If I’m going to be exploring what I’m calling the “kink as therapy” discourse, I suppose I must define my terms.
What is therapy? For our purposes, “therapy” is an umbrella term encompassing psychotherapy and counseling, which employ various psychological methods and modalities to help someone change their behavior and overcome personal problems in order to improve well-being and mental health.
What is kink? I have written a lot on this topic and yet I still find it difficult to define it succinctly, so here goes nothing: Kink and BDSM and leather are proximate, if not interchangeable, terms for sexual subcultures and practices* based in power exchange and sensation exploration. The acronym “BDSM” is an intricate one, standing for, alternately and simultaneously: “bondage and discipline,” “Dominance and submission,” and “sadism and masochism.”
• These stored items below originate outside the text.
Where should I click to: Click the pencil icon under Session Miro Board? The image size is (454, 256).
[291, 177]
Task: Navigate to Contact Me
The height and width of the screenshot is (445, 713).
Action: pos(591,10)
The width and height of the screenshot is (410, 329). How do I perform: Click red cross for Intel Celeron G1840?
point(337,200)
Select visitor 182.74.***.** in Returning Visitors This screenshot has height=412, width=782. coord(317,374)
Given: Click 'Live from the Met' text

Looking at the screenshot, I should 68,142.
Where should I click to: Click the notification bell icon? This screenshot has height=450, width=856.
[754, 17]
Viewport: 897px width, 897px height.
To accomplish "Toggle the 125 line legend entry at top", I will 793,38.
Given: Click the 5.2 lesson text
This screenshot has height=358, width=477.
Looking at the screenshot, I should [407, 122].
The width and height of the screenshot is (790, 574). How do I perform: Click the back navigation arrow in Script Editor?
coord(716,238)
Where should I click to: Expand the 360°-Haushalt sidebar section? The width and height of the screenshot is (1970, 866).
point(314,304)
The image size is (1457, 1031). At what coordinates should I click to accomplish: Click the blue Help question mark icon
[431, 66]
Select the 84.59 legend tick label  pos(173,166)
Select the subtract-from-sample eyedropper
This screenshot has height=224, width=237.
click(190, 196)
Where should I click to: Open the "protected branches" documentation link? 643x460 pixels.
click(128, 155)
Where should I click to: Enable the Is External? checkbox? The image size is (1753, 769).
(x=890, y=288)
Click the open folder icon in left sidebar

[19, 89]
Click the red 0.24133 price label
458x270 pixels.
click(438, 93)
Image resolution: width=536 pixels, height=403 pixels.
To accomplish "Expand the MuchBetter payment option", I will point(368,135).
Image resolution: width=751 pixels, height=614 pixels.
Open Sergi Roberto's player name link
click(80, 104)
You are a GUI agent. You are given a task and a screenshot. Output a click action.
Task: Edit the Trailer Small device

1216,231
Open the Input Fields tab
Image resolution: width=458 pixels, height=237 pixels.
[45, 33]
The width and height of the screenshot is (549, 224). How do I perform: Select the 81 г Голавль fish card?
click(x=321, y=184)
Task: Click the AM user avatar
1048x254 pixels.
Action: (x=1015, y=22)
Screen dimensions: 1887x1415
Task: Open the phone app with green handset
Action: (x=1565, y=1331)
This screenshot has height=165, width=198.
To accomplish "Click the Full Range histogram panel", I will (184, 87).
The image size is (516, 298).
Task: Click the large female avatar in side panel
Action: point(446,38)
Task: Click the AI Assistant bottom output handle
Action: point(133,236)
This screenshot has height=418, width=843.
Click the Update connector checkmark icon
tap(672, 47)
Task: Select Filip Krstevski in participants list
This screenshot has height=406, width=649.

Now, I’m defining our terms because I want to make something coherent for you here, and also because these terms in particular are already so nebulously defined. I’m reminded of the night that BAD GAY and I discovered Shawn Mendes (sorry, we’re in our thirties). We stayed up late watching all of his music videos, swooning over his resemblance to a Sean Cody model, catching up on his relationship with the benighted and bearded Camila Cabello, and immersing ourselves in his just top-notch cultural contributions, including his definition of therapy, which I’ve taken from his Wikipedia page.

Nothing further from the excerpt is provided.